Repairing a “50000mAh” solar powerbank

A friend of mine brought this powerbank in for repair. He had already opened it and noticed a burned wire going from the battery pack to the board, which he replaced. But it still didn’t work.

Opening up the case, revealed the battery pack sandwiched between the LED-panel and the solar panel. The USB board is kept in place by two tabs in the case. The batteries are five typical no-name 18650s. Total capacity 10,000 mAh on a good day, nowhere near the 50,000mAh on the specs.

The internals of the powerbank. Led panel on top, batteries below,solar panel on bottom (not visible) and USB board to the right
The internals of the powerbank. Led panel on top, batteries below,solar panel on bottom (not visible) and USB board to the right

Seeing the diameter of the wires used by the factory was shocking. Keep in mind this powerbank is supposed to supply 3A to the 2 USB ports (one is rated 1A and the other 2A) plus whatever current the flashlight part needs (completely forgot to measure but the IC specification says 1/3W, so around an Amp).  One of the cables connecting the USB board to the flashlight had melted through the insulation.

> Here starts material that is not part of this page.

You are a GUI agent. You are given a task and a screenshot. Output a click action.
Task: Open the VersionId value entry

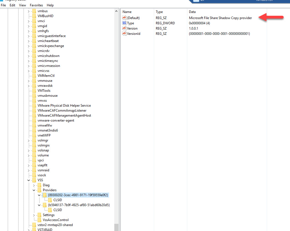(x=133, y=33)
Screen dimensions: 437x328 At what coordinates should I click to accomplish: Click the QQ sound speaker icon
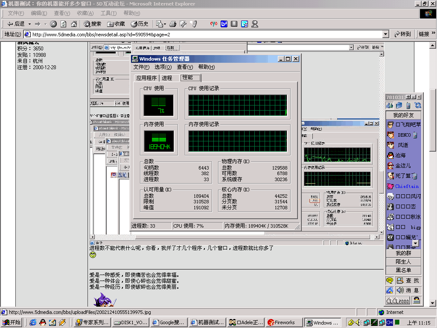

Cables removed from the powerbank. In order from top to bottom 1)Battery negative to USB board, 2)Battery positive to USB board (replaced by my friend), 3)USB board positive to flashlight and 4)USB board negative to flashlight
Cables removed from the powerbank. In order from top to bottom 1)Battery negative to USB board, 2)Battery positive to USB board (replaced by my friend), 3)USB board positive to flashlight and 4)USB board negative to flashlight
View of the powerbank cable connections. The melted cable between the board and flashlight is visible.

 

 

 

 

 

 

 

 

 

 

I decided to remove all wires and replace them with larger diameter ones in order for the powerbank to be safe(r). First step was to desolder all wires and clean the PCB holes, in preparation for the new wires.

The flashlight board, with wires removed and pads cleaned, ready for soldering the new wires. Notice the shoddy placement of the controller IC on its pads.
The flashlight board, with wires removed and pads cleaned, ready for soldering the new wires. Notice the shoddy placement of the controller IC on its pads.
The USB charging board ready for the new wires.
The USB charging board ready for the new wires.
Rear side view of the USB charging board. Nothing to see here, move along
Rear side view of the USB charging board. Nothing to see here, move along

I decided to use some 0.75mm² cable I had laying around to allow for the full load to be drawn safely and with lower voltage drop. At the same time I also touched up the flashlight controller IC, as a couple of the solder joints looked iffy.  The new cables although a lot larger than the original still easily fit in the PCB holes. The manufacturer could easily have used better-rated cable, had they not been trying to save every penny.

Comparison of the original cable and the cables I replaced them with.
Comparison of the original cable and the cables I replaced them with.

With the wires soldered in, it was time for a test of the individual parts. First up the flashlight. I hooked the PCB to the batteries with some alligator clips and pressed the button. And there was light and plenty of it at that.

Low (left), Middle (center) and High intensity (right)
Low (left), Middle (center) and High intensity (right)

Next I applied power to the USB board and that worked as well.

The USB board powered from the battery pack. A "Charger Doctor" was used to check the voltage output on both ports.
The USB board powered from the battery pack. A “Charger Doctor” was used to check the voltage output on both ports.

After checking all the important bits I turned my attention to the case. I noticed that the piece of transparent plastic covering and protecting the flashlight board was smaller than the case length. This in itself wouldn’t be a problem if the case cover wasn’t metal and thus conductive. I was a bit apprehensive to leave it like that, since it could short against the PCB components. The solution I came up with, since I didn’t have any spare transparent plastic, was to apply some electrical tape to the inside of the case cover to insulate it from the PCB.

The powerbank case with the translucent plastic cover for the flashlight PCB. The gap to the right was just enough to be able to short the components on the PCB.
The powerbank case with the translucent plastic cover for the flashlight PCB. The gap to the right was just enough to be able to short the components on the PCB.

After that I put everything together for a final test.

The powerbank assembled and working.
The powerbank assembled and working.

So I left the powerbank to discharge and then fully charged it up again to check everything was OK, and sent it off on it’s merry way.